#### INFORMATION PROVIDED ####

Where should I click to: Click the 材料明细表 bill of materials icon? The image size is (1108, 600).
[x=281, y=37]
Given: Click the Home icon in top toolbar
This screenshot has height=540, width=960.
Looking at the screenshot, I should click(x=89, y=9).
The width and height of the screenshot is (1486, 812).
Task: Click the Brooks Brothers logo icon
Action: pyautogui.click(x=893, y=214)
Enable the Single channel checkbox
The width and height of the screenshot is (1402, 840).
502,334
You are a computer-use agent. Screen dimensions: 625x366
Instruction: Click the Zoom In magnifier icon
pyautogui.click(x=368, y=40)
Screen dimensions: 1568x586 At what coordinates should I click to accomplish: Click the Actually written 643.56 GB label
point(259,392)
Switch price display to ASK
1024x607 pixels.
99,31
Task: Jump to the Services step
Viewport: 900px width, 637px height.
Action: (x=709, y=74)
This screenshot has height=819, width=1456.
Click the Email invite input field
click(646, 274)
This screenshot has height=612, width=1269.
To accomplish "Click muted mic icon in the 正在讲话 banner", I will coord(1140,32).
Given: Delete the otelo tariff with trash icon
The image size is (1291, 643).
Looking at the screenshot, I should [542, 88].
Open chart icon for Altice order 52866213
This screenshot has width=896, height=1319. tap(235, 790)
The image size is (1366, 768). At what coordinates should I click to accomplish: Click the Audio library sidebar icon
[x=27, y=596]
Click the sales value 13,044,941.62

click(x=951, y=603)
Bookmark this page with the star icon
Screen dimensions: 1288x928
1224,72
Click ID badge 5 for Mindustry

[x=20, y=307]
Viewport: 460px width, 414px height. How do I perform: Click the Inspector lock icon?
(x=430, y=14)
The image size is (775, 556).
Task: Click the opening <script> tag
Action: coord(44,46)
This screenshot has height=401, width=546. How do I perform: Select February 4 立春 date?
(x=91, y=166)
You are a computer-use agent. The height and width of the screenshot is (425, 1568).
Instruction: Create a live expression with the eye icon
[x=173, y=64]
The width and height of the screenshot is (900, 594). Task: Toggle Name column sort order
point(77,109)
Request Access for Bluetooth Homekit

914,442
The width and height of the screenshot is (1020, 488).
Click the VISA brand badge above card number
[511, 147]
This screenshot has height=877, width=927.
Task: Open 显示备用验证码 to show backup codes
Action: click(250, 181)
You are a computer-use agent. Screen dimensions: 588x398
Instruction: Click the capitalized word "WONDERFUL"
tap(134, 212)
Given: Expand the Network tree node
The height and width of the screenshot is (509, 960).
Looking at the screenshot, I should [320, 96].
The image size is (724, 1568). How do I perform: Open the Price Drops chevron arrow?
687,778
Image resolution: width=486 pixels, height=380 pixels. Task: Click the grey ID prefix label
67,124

####

SHORT PROBLEM – Collect every line in the records above that contains the string "what" and copy each one out. Treat uppercase and lowercase as different.

RESPONSE TO THE TASK –
Screen dimensions: 1568x586 At what coordinates should I click to accomplish: Click the Actually written 643.56 GB label
The image size is (1366, 768). At what coordinates should I click to accomplish: Click the Audio library sidebar icon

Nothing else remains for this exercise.